8 Replies Latest reply on Aug 4, 2014 2:20 AM by pinform

    Possible OpenCL Compiler Bug

    n1kunj

      I've found a compiler bug that, when commenting out a line of code, causes the kernel to run 10 times slower. Tested on an AMD 6630M 1GB (Turks) and Intel i5 2410m. The APP Kernel Analyzer shows that the kernel grows from 11714 lines of asm to 17416 lines after commenting out the single line of code. This seems a little excessive. Scratch Reg usage also goes through the roof.

       

      Attached are NotWorking, which has the line of code commented out, and Working, which has correct output.

        • Re: Possible OpenCL Compiler Bug
          drallan

          I don't think this is a compiler bug. The math function pow(x,y) can be very slow because it requires about 250 lines of instructions to calculate, each time. When a loop that contains pow() is unrolled, the code can also grow very large. These are the symptoms you see.

           

          However, Opencl defines a fast "native" version of the function powr(x,y) which requires that y is a positive value.  The native version is written as native_powr(x,y) and uses hardware instructions, if available, which is therefore hardware dependent. I know that AMD 7000 series GPUs have good hardware support.

           

          You can probably test this easily by using native_powr(x,abs(y)) in your example code.

            • Re: Possible OpenCL Compiler Bug
              n1kunj

              You've got it the wrong way round - removing the pow makes the code slower!

                • Re: Possible OpenCL Compiler Bug
                  drallan

                  You've got it the wrong way round - removing the pow makes the code slower!
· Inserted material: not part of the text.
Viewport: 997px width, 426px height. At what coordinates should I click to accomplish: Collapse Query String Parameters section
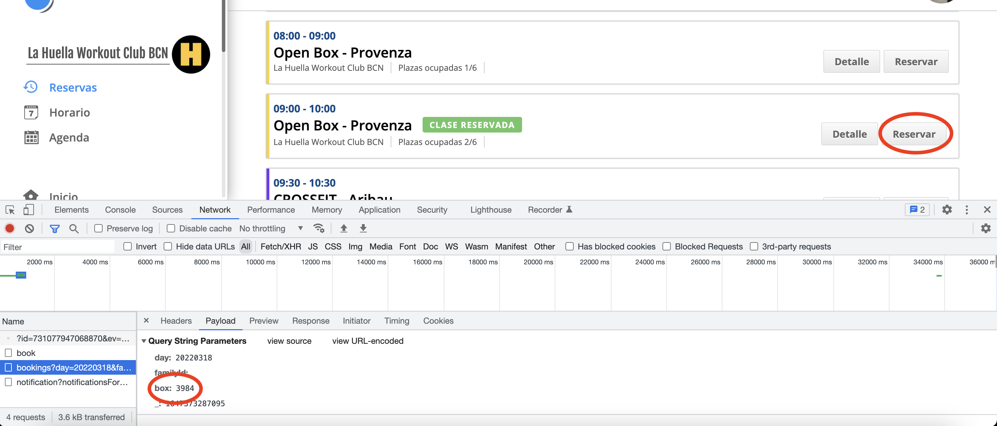[144, 341]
                  Oops! Your right, I got it backwards. Then it probably is a compiler issue.

                   

                  However, I can't see why either case needs so many registers (Tahiti GCN used 256 VGPRs and 284 scratch registers, more than 500 ! ) The problem seems to be the first line, which mixes vector16 with scalar variables and has some terms that do not need to be in the loop. All together, this may prevent the compiler from making rather ordinary optimizations. ( I'm using an earlier compiler version around 12.8, v13.1 may be yet another issue).

                   

                  Simplifying this statement reduces register use by 400% to normal levels, 36 (Turks)/ 117 (Tahiti), and prevents register spilling. Note, the #define below switches between the two cases.

                   

                  Assuming float16 x, float z, and params[0] do not depend on j:

                   

                          float16 base = pow(x,params[0]) + pow(z,params[0]);


                        for (int j = 0; j < 16; j++) {

                  #if 0      //original

                          float 16 v=pow(x,params[0]) + pow(yptr[j],params[0]) + pow(z,params[0]);

                  #else   // breakup statement, move parts outside loop

                          float v = base + pow(yptr[j],params[0]);

                  #endif       

                          v = pow(v,1.f/params[0]);

                          float16 res = sin(v)/v;

                          accum+=sumFloat16(res);

                      }

                    • Re: Possible OpenCL Compiler Bug
                      n1kunj

                      I've since significantly modified the code in a different way for a massive speedup, in part by moving things outside of the loop, but I have noticed a similar problem myself. The compiler can't seem to optimise order of operations.

                       

                      This code:

                       

                      float16 out = (float16)a + (float)b + (float)c;

                       

                      Compiles to more instructions than this code:

                       

                      float16 out = (float16)a + ( (float)b + (float)c );

                       

                      I'm not sure if this is specifically part of the OpenCL spec that order of operations should be done left to right even when mixing scalars and vectors, but it's a little annoying that I need to go back through my code and specifically say that scalar ops need to be done before vector ops. It definitely explains some of the strange performance quirks I've been getting, with respect to moving things about in my code that really shouldn't change the emitted code but actually do modify performance.

                • Re: Possible OpenCL Compiler Bug
                  nou

                  I don't see difference with older driver it use same 97scratch register on Cypress. But with 13.1 driver I can see huge difference. It use 18 scratch register with pow() and 197 without. native_powr() it increase to 202 for cypress.